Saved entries
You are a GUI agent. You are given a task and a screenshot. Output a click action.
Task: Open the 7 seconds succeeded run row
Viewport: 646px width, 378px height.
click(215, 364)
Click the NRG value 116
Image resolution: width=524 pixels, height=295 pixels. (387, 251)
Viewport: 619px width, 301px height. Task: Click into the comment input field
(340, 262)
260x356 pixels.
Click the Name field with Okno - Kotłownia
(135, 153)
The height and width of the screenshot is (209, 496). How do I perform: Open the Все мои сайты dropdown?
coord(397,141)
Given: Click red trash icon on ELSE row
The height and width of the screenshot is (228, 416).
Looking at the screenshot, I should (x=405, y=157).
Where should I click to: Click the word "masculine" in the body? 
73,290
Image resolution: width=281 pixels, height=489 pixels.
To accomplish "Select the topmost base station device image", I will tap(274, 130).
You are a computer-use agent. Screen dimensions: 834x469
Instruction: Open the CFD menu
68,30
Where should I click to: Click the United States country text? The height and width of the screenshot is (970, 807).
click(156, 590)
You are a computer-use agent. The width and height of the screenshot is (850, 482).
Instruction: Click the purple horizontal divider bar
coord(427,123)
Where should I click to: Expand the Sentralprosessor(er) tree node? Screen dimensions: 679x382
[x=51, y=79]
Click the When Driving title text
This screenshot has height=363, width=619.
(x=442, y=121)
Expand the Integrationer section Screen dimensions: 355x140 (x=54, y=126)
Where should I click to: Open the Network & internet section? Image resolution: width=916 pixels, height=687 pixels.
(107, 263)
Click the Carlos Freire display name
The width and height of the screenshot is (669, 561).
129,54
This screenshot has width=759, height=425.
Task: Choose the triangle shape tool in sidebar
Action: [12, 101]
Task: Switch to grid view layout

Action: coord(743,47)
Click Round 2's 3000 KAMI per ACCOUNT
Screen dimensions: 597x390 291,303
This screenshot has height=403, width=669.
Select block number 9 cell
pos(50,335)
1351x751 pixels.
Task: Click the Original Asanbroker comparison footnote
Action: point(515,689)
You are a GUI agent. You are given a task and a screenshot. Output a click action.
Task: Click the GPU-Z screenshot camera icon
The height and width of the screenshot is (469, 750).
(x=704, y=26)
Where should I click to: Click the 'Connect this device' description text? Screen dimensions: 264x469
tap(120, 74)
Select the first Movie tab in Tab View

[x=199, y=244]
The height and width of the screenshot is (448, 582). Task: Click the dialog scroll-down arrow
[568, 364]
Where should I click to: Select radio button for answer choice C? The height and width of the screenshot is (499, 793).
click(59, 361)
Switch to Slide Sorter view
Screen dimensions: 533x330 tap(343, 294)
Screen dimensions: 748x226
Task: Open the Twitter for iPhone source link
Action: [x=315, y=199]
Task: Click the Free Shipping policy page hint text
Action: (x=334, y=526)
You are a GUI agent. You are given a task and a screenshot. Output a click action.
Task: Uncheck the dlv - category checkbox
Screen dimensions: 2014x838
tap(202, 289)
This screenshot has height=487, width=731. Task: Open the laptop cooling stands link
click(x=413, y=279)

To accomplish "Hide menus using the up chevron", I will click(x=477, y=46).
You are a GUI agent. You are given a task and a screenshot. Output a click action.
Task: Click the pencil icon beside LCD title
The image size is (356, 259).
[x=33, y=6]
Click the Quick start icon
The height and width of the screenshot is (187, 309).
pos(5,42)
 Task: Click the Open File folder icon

● WHAT NEEDS TO BE DONE
The job here is to find each line above with the word "will" and copy it.

● EXERCISE SOLUTION
To accomplish "Select the topmost base station device image", I will tap(274, 130).
To accomplish "Hide menus using the up chevron", I will click(x=477, y=46).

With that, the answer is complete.